* [DATA PROVIDED]:
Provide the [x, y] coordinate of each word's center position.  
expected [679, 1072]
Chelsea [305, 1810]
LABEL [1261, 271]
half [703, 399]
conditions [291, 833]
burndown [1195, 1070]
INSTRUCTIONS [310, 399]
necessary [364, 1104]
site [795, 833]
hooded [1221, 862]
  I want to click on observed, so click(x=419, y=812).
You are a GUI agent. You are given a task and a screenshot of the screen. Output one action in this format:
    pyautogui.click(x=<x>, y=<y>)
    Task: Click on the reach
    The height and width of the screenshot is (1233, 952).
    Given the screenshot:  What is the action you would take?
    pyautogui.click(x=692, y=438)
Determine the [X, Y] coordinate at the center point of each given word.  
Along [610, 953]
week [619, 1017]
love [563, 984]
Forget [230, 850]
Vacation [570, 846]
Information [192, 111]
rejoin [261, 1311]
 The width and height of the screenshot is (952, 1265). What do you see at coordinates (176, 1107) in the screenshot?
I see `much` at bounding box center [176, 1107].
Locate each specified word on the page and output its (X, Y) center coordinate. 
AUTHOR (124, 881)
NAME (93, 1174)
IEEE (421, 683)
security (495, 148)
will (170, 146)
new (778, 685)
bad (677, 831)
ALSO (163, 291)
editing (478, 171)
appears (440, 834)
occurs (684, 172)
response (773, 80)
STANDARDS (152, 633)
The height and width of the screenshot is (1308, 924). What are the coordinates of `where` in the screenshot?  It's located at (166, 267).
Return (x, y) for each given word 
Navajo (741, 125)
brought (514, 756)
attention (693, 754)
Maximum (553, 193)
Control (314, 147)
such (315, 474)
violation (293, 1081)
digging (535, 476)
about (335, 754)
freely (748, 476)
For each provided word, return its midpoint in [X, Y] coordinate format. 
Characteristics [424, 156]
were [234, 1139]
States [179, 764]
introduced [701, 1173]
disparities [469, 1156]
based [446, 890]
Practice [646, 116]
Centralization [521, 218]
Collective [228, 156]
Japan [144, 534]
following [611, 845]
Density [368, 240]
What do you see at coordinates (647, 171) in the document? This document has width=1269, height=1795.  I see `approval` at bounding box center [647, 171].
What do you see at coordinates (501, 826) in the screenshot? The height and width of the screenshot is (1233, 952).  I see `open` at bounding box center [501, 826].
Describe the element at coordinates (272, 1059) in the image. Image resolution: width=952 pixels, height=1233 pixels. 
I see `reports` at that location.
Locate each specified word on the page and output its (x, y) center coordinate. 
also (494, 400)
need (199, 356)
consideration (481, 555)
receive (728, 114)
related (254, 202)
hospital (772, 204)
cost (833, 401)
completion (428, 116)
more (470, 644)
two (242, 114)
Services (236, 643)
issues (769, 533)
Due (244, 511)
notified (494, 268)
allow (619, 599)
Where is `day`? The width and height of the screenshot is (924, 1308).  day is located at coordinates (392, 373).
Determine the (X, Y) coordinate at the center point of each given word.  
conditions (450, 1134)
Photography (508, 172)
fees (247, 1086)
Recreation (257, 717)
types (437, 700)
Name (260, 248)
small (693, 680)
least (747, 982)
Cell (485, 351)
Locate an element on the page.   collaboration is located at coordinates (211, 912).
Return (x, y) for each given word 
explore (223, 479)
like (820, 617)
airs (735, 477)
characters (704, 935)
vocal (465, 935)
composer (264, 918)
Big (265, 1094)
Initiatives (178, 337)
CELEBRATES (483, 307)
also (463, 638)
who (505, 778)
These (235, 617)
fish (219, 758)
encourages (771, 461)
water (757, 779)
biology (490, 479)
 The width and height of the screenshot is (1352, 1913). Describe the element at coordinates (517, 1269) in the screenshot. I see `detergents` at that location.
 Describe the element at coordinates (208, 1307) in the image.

* [WHAT YOU ARE ASKED TO DO]:
Reproduce all of the lines above, swapping every occurrence of "given word" for "listed word" and keeping everything else the same.

* [SOLUTION FOR THIS TASK]:
Provide the [x, y] coordinate of each word's center position.  
expected [679, 1072]
Chelsea [305, 1810]
LABEL [1261, 271]
half [703, 399]
conditions [291, 833]
burndown [1195, 1070]
INSTRUCTIONS [310, 399]
necessary [364, 1104]
site [795, 833]
hooded [1221, 862]
  I want to click on observed, so click(x=419, y=812).
You are a GUI agent. You are given a task and a screenshot of the screen. Output one action in this format:
    pyautogui.click(x=<x>, y=<y>)
    Task: Click on the reach
    The height and width of the screenshot is (1233, 952).
    Given the screenshot:  What is the action you would take?
    pyautogui.click(x=692, y=438)
Determine the [X, Y] coordinate at the center point of each listed word.  
Along [610, 953]
week [619, 1017]
love [563, 984]
Forget [230, 850]
Vacation [570, 846]
Information [192, 111]
rejoin [261, 1311]
 The width and height of the screenshot is (952, 1265). What do you see at coordinates (176, 1107) in the screenshot?
I see `much` at bounding box center [176, 1107].
Locate each specified word on the page and output its (X, Y) center coordinate. 
AUTHOR (124, 881)
NAME (93, 1174)
IEEE (421, 683)
security (495, 148)
will (170, 146)
new (778, 685)
bad (677, 831)
ALSO (163, 291)
editing (478, 171)
appears (440, 834)
occurs (684, 172)
response (773, 80)
STANDARDS (152, 633)
The height and width of the screenshot is (1308, 924). What are the coordinates of `where` in the screenshot?  It's located at (166, 267).
Return (x, y) for each listed word 
Navajo (741, 125)
brought (514, 756)
attention (693, 754)
Maximum (553, 193)
Control (314, 147)
such (315, 474)
violation (293, 1081)
digging (535, 476)
about (335, 754)
freely (748, 476)
For each provided word, return its midpoint in [X, Y] coordinate format. 
Characteristics [424, 156]
were [234, 1139]
States [179, 764]
introduced [701, 1173]
disparities [469, 1156]
based [446, 890]
Practice [646, 116]
Centralization [521, 218]
Collective [228, 156]
Japan [144, 534]
following [611, 845]
Density [368, 240]
What do you see at coordinates (647, 171) in the document? This document has width=1269, height=1795.  I see `approval` at bounding box center [647, 171].
What do you see at coordinates (501, 826) in the screenshot? The height and width of the screenshot is (1233, 952).  I see `open` at bounding box center [501, 826].
Describe the element at coordinates (272, 1059) in the image. Image resolution: width=952 pixels, height=1233 pixels. 
I see `reports` at that location.
Locate each specified word on the page and output its (x, y) center coordinate. 
also (494, 400)
need (199, 356)
consideration (481, 555)
receive (728, 114)
related (254, 202)
hospital (772, 204)
cost (833, 401)
completion (428, 116)
more (470, 644)
two (242, 114)
Services (236, 643)
issues (769, 533)
Due (244, 511)
notified (494, 268)
allow (619, 599)
Where is `day`? The width and height of the screenshot is (924, 1308).  day is located at coordinates (392, 373).
Determine the (X, Y) coordinate at the center point of each listed word.  
conditions (450, 1134)
Photography (508, 172)
fees (247, 1086)
Recreation (257, 717)
types (437, 700)
Name (260, 248)
small (693, 680)
least (747, 982)
Cell (485, 351)
Locate an element on the page.   collaboration is located at coordinates (211, 912).
Return (x, y) for each listed word 
explore (223, 479)
like (820, 617)
airs (735, 477)
characters (704, 935)
vocal (465, 935)
composer (264, 918)
Big (265, 1094)
Initiatives (178, 337)
CELEBRATES (483, 307)
also (463, 638)
who (505, 778)
These (235, 617)
fish (219, 758)
encourages (771, 461)
water (757, 779)
biology (490, 479)
 The width and height of the screenshot is (1352, 1913). Describe the element at coordinates (517, 1269) in the screenshot. I see `detergents` at that location.
 Describe the element at coordinates (208, 1307) in the image.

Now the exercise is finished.